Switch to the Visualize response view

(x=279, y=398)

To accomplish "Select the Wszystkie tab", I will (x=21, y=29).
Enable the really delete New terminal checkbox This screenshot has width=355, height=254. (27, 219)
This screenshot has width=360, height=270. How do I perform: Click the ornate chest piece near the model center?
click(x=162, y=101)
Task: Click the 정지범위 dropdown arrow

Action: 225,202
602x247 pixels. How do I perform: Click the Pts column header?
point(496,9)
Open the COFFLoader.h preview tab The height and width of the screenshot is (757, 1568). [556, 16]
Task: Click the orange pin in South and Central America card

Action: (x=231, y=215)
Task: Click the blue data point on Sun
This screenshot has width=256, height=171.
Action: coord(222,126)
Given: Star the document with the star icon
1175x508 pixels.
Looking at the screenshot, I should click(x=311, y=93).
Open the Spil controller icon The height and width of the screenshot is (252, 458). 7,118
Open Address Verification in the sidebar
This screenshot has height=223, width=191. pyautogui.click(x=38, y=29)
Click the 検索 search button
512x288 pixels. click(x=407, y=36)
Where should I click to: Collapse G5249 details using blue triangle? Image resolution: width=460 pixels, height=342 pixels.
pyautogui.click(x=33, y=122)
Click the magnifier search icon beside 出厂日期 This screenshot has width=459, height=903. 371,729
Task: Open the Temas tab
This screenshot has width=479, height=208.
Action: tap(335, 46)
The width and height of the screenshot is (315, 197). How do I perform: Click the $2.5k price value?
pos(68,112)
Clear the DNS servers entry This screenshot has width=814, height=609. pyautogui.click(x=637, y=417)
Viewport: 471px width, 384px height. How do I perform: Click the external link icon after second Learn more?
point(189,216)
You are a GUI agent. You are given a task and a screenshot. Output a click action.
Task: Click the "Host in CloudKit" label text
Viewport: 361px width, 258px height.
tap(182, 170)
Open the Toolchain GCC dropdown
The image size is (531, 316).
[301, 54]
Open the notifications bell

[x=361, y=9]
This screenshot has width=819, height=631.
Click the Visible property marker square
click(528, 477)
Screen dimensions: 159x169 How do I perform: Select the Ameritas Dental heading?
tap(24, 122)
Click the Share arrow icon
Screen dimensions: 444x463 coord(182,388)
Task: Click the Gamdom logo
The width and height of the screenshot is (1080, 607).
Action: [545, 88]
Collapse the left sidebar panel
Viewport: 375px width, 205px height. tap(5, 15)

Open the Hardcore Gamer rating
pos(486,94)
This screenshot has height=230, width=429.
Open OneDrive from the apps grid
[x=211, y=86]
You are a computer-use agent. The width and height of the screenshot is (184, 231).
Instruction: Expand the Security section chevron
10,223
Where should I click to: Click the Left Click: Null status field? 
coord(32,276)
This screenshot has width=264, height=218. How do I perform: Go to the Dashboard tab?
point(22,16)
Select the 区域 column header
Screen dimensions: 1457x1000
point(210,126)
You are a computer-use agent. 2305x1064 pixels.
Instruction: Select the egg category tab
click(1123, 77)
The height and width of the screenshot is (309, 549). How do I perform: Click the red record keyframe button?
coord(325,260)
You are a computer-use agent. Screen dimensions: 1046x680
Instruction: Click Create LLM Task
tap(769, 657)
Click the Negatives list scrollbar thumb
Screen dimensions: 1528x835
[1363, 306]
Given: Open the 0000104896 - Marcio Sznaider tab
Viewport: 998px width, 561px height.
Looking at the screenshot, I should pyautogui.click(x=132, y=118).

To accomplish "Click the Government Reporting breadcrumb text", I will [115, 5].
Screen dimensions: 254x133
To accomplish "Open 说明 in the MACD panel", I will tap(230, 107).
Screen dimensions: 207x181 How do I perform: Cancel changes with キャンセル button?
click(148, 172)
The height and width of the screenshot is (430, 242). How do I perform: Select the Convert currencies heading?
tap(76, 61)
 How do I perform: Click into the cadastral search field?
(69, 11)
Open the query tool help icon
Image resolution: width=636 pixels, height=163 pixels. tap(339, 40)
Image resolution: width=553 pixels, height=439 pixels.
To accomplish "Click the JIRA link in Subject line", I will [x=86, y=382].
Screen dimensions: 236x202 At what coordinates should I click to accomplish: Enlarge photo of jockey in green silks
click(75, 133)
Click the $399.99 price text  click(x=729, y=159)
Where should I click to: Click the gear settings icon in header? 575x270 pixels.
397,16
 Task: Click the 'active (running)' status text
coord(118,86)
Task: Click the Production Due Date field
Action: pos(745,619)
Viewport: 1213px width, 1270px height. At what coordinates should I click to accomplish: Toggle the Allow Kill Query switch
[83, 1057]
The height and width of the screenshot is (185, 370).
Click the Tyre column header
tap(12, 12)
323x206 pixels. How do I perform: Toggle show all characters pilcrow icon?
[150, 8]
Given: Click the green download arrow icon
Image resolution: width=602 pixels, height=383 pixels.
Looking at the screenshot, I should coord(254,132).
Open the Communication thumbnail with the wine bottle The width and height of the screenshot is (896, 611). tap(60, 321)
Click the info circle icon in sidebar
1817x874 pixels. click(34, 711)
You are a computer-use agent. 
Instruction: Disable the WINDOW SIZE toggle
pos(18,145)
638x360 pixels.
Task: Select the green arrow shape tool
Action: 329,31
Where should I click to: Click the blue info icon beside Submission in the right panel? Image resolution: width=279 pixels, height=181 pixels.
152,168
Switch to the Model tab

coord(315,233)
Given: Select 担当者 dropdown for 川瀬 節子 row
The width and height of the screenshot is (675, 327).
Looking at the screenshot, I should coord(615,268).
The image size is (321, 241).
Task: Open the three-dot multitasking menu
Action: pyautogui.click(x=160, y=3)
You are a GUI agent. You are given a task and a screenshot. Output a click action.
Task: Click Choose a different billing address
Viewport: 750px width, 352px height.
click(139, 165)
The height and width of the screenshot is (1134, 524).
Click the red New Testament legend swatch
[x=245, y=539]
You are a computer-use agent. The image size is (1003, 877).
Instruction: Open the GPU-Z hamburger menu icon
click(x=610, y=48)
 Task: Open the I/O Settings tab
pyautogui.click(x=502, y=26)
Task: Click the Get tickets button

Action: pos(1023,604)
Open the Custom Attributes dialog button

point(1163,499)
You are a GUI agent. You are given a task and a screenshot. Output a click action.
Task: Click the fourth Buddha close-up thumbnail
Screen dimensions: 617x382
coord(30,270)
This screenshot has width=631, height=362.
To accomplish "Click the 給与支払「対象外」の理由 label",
----
# PROMPT:
What is needed is every line from the data above that includes the string "will", copied out.

# OUTPUT FOR THIS TASK:
To accomplish "Select the Wszystkie tab", I will (x=21, y=29).
To accomplish "Click the Government Reporting breadcrumb text", I will [115, 5].
To accomplish "Open 说明 in the MACD panel", I will tap(230, 107).
To accomplish "Click the JIRA link in Subject line", I will [x=86, y=382].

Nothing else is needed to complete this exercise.